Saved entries
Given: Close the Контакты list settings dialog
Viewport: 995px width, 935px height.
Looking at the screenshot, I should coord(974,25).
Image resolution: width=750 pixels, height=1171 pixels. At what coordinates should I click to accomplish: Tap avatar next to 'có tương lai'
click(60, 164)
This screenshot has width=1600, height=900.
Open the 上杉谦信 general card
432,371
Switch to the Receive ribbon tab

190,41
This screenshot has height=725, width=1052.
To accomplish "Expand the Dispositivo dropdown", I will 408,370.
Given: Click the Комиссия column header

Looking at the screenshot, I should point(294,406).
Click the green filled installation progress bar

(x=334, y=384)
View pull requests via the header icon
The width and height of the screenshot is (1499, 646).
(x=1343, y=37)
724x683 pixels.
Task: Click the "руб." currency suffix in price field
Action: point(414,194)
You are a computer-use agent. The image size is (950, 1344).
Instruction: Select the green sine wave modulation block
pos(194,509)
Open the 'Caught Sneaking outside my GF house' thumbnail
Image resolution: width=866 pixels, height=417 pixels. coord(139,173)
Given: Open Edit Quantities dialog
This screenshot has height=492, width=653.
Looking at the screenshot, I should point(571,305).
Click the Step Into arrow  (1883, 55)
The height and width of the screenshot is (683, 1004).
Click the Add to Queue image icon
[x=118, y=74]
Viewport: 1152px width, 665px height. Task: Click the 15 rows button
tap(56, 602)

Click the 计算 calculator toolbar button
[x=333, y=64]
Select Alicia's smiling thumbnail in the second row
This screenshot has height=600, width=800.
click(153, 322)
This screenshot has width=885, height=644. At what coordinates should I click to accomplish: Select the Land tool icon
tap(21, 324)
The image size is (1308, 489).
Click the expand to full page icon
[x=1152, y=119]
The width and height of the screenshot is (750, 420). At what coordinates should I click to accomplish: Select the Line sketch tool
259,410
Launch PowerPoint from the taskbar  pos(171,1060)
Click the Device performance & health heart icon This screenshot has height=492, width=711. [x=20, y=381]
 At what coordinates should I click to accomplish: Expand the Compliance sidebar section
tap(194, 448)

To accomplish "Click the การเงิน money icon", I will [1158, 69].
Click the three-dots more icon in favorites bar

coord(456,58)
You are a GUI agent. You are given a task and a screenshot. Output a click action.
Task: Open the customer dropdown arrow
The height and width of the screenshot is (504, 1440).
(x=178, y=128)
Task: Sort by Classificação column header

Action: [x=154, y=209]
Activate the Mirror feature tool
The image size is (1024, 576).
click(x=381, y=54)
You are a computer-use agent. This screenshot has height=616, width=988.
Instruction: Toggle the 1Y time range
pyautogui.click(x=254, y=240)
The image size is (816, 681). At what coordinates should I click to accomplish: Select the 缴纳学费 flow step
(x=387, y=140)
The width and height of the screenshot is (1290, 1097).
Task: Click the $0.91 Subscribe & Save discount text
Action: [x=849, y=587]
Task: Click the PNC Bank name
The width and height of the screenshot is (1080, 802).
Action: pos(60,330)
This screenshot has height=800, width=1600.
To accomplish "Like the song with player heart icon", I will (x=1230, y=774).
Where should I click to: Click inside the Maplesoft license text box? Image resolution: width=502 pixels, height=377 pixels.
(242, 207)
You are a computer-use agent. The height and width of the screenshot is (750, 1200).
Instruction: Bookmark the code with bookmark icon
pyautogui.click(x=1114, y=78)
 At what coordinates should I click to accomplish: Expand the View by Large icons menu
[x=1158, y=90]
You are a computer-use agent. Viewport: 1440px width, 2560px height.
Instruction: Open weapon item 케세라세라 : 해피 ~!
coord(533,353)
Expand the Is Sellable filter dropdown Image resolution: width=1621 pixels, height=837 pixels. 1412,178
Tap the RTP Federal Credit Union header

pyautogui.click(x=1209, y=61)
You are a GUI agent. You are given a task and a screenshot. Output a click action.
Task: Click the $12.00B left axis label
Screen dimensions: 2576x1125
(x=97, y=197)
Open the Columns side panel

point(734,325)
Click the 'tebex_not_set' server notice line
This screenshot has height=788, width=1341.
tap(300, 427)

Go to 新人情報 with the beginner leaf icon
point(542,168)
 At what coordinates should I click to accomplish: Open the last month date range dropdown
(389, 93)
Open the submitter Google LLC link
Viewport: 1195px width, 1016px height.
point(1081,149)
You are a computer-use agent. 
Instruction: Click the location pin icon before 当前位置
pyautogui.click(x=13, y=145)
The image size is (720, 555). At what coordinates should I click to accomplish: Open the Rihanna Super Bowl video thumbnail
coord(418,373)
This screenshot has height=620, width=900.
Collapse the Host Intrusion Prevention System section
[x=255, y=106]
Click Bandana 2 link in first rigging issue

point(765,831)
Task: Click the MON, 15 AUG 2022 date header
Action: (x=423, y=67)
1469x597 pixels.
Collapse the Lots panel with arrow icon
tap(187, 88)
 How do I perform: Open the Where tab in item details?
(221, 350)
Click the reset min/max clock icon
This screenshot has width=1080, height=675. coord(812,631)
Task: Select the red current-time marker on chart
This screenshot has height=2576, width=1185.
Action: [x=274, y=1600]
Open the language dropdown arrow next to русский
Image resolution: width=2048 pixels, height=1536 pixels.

• [Short task]
Please copy the lines of the items verbatim, beginning at the line that contains "Image resolution: width=750" and stopping after the line that contains "pos(194,509)".

• [Answer to the exercise]
Image resolution: width=750 pixels, height=1171 pixels. At what coordinates should I click to accomplish: Tap avatar next to 'có tương lai'
click(60, 164)
This screenshot has width=1600, height=900.
Open the 上杉谦信 general card
432,371
Switch to the Receive ribbon tab

190,41
This screenshot has height=725, width=1052.
To accomplish "Expand the Dispositivo dropdown", I will 408,370.
Given: Click the Комиссия column header

Looking at the screenshot, I should point(294,406).
Click the green filled installation progress bar

(x=334, y=384)
View pull requests via the header icon
The width and height of the screenshot is (1499, 646).
(x=1343, y=37)
724x683 pixels.
Task: Click the "руб." currency suffix in price field
Action: point(414,194)
You are a computer-use agent. The image size is (950, 1344).
Instruction: Select the green sine wave modulation block
pos(194,509)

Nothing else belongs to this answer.